猪苗代湖・会津若松・景観

 夏は――いつも休んでいるような性格の僕がいうのもなんだが――よく休めたように思う。猪苗代湖という処に行き、遊泳し、車中泊をした。車中泊は初めてだった。僕の場合、車中だとあまり眠れないことがわかった。眠れないので夜の湖をずっと眺めていた。夜の湖は、まるで竜でも出るんじゃないかというくらい幻想的であった。
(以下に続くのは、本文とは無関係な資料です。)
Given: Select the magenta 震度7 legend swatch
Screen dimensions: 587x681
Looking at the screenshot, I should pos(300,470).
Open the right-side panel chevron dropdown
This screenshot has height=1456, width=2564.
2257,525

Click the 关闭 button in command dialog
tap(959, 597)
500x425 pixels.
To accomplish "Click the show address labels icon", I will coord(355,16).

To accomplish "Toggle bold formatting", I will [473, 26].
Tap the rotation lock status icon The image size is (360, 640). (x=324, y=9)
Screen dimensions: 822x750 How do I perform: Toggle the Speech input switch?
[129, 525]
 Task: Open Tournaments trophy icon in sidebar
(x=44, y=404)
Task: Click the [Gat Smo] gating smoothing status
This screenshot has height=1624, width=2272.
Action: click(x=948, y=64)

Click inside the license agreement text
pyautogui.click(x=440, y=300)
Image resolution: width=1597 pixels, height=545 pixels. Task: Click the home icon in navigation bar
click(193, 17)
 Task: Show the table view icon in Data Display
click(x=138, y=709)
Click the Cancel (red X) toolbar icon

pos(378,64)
 近くの会津若松にも寄った。行く途中、通った福島市の景観が、原色多めだったせいか、会津の上品な街並みが際立っていた(会津は小京都みたいな街である)。そこの人たちもモノトーンか紺等の落ち着いた色の服を着ていて、まるで景観に人が合わせているかのようであった。友人は「俺が大学であった福島と岩手出身のやつらは原色の服ばかり着てたよ。でも会津出身のN君はジャケットをいつも着ていたね」と語った。原色は悪である。ちなみにそのとき車内では、彼が近頃気に入っているNiziUがかかっていた。

 街の景観は人の美的感性に影響するのかもしれない。否、人の美的感性に街が合わせるのか? 日本の街並みについて個人的に思うことは、夜間照明を白色にするのと、電柱を建てるのを、なるべくやめて欲しい処なのだが。